**Page excerpt**
Consider the non-linear system, which is a mass-spring-damper system with spring hardening and position dependant mass described by
:<math>
m(1+q^2)\ddot{q}+b\dot{q}+K_0q+K_1q^3=u
</math>
Now given the desired state, <math>q_d</math>, and actual state, <math>q</math>, with error, <math>e = q_d - q</math>, define a function <math>r</math> as
:<math>
r=\dot{e}+\alpha e
</math>
A Control-Lyaponov candidate is then
:<math>
V=\frac{1}{2}r^2
</math>
which is positive definite for all <math> q \ne 0</math>, <math>\dot{q} \ne 0</math>.
Now taking the time derivitive of <math>V</math>
:<math>
\dot{V}=(\dot{e}+\alpha e)(\ddot{e}+\alpha \dot{e})
</math>
The goal is to get the time derivitive to be
:<math>
\dot{V}=-\kappa V
</math>
which is globally exponentially stable if <math>V</math> is globally positive definite (which it is).
Hence we want the rightmost bracket of <math>\dot{V}</math>,
:<math>
(\ddot{e}+\alpha \dot{e})=(\ddot{q}_d-\ddot{q}+\alpha \dot{e})

**Listing**
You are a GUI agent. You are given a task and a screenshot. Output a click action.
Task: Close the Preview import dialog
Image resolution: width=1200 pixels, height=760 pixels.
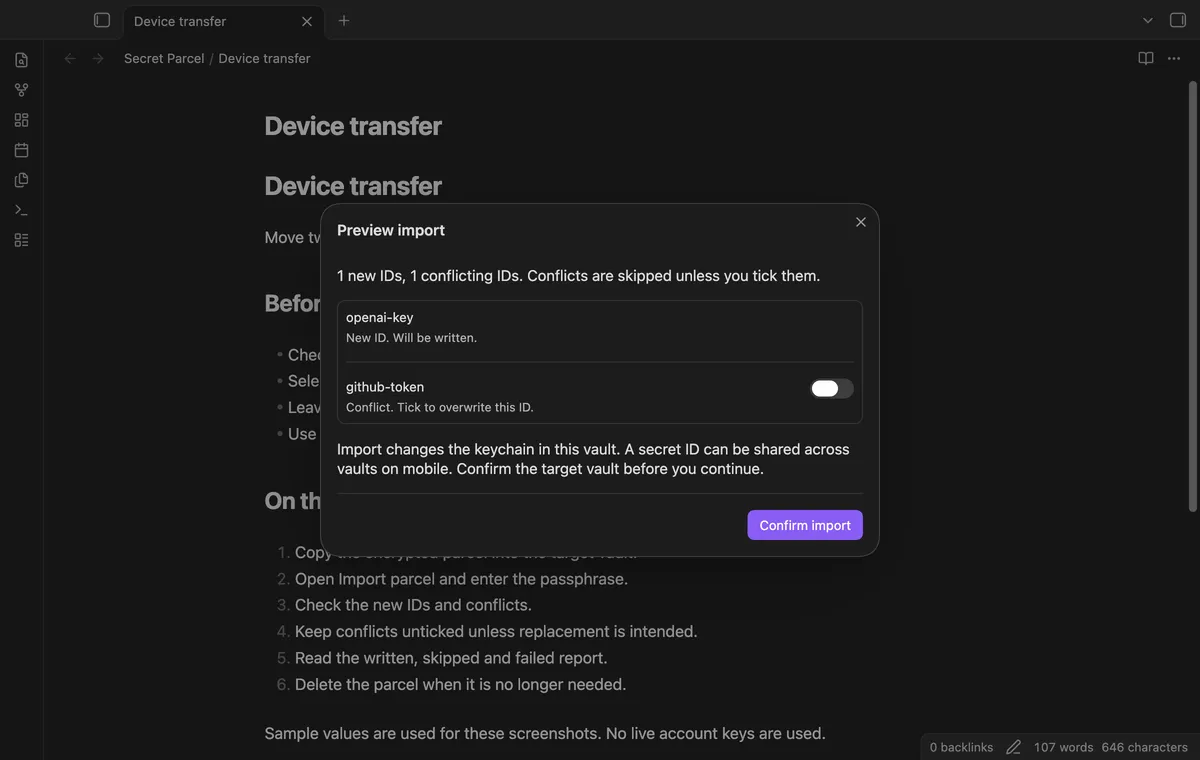(x=861, y=222)
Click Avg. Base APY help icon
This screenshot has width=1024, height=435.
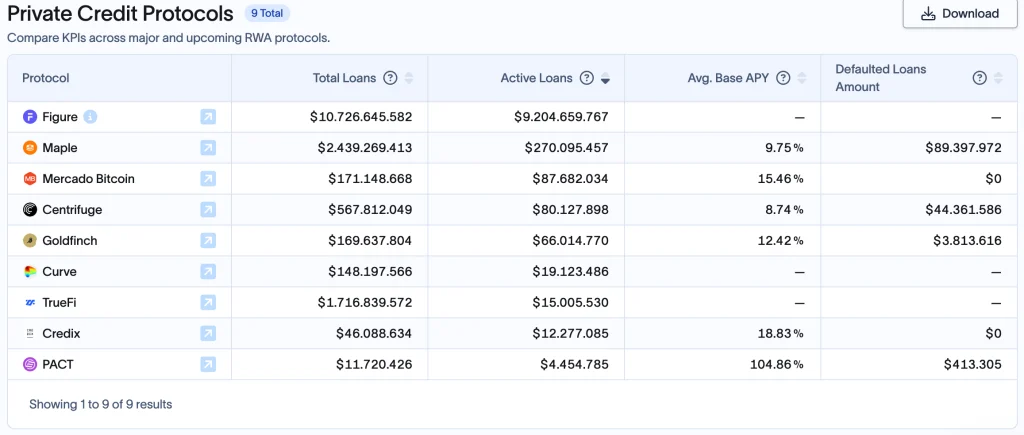[784, 78]
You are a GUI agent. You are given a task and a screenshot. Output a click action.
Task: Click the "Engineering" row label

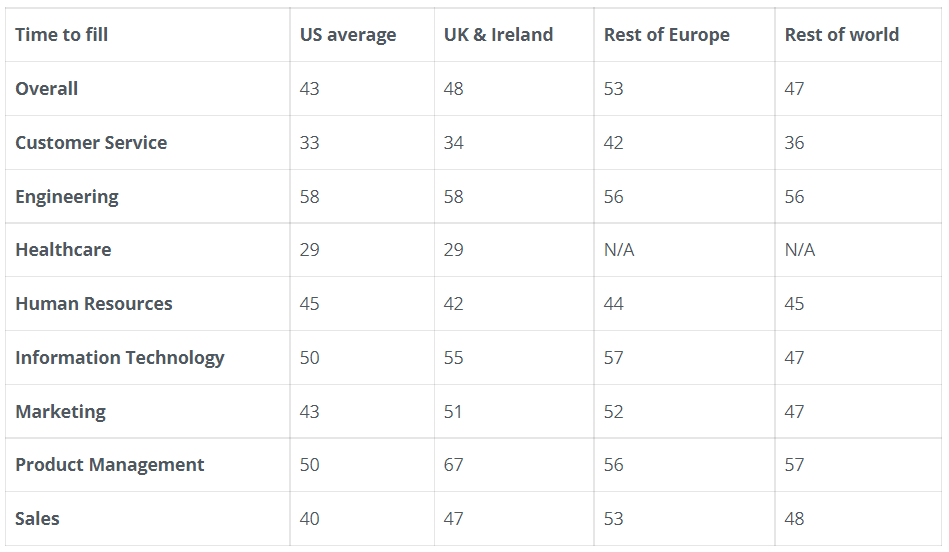(x=67, y=197)
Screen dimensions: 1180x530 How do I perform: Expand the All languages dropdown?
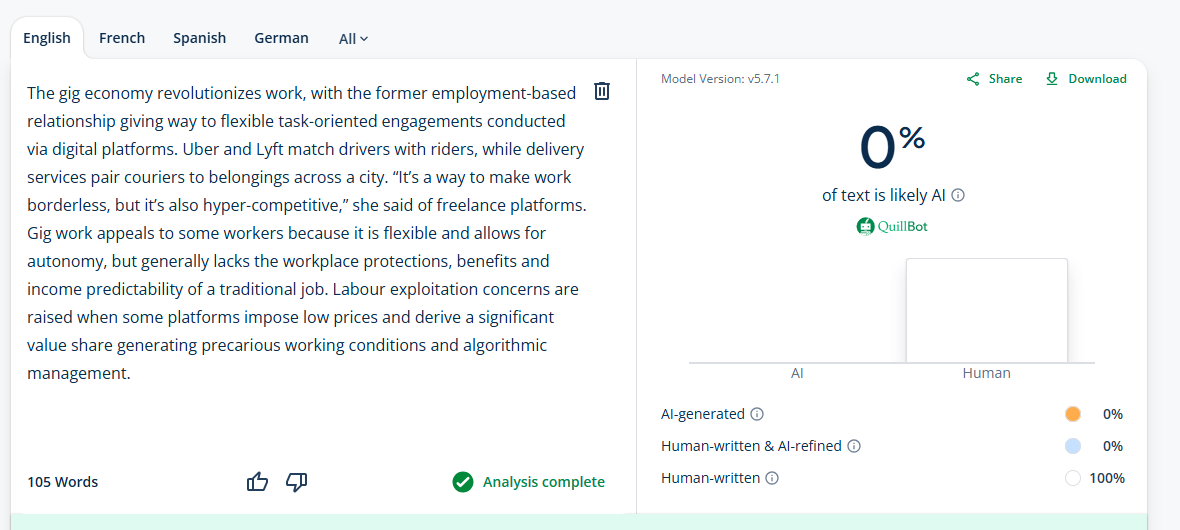(x=354, y=39)
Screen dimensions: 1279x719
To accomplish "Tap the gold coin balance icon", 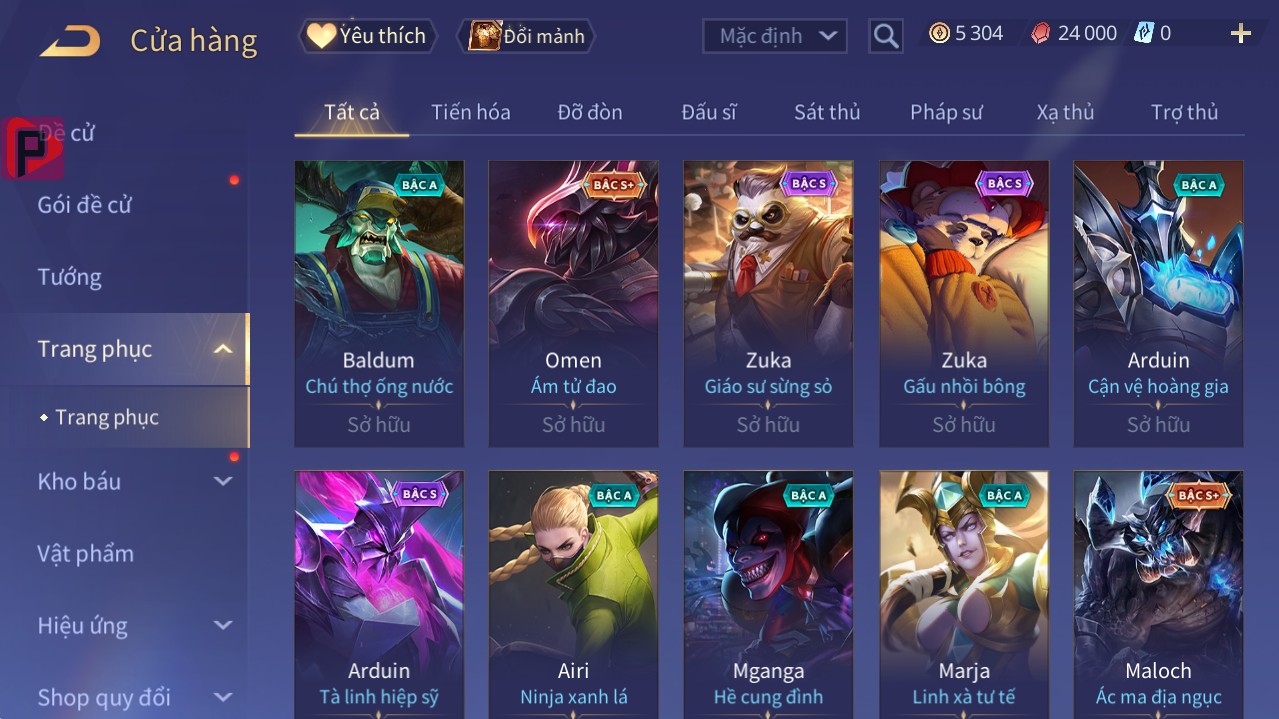I will (939, 33).
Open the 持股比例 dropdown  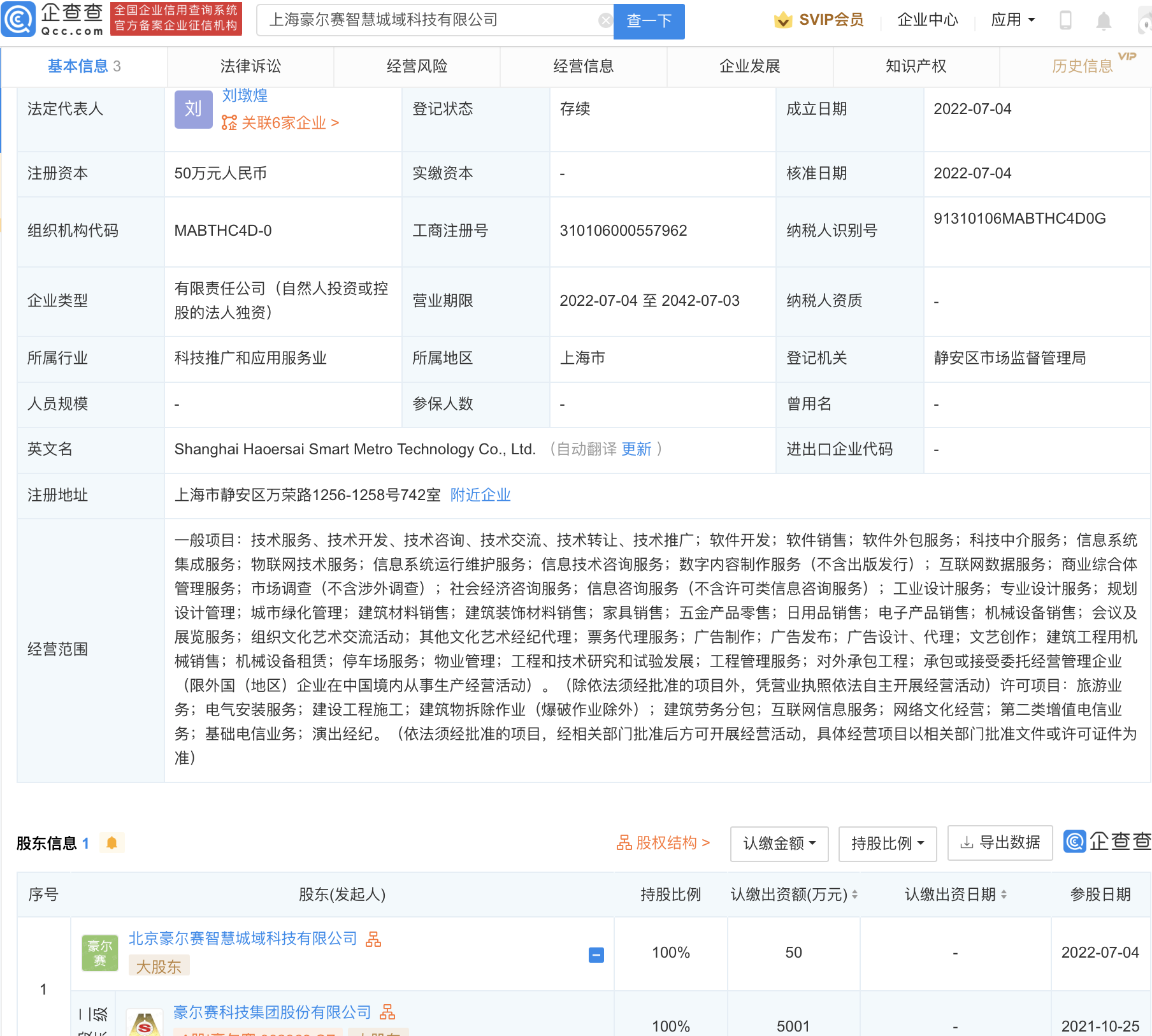[887, 843]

**What this task involves**
Please reproduce the Lyapunov control excerpt above from "Now taking the" to "(which it is).", copying each word and symbol as it appears.

**Result of this exercise**
Now taking the time derivitive of <math>V</math>
:<math>
\dot{V}=(\dot{e}+\alpha e)(\ddot{e}+\alpha \dot{e})
</math>
The goal is to get the time derivitive to be
:<math>
\dot{V}=-\kappa V
</math>
which is globally exponentially stable if <math>V</math> is globally positive definite (which it is).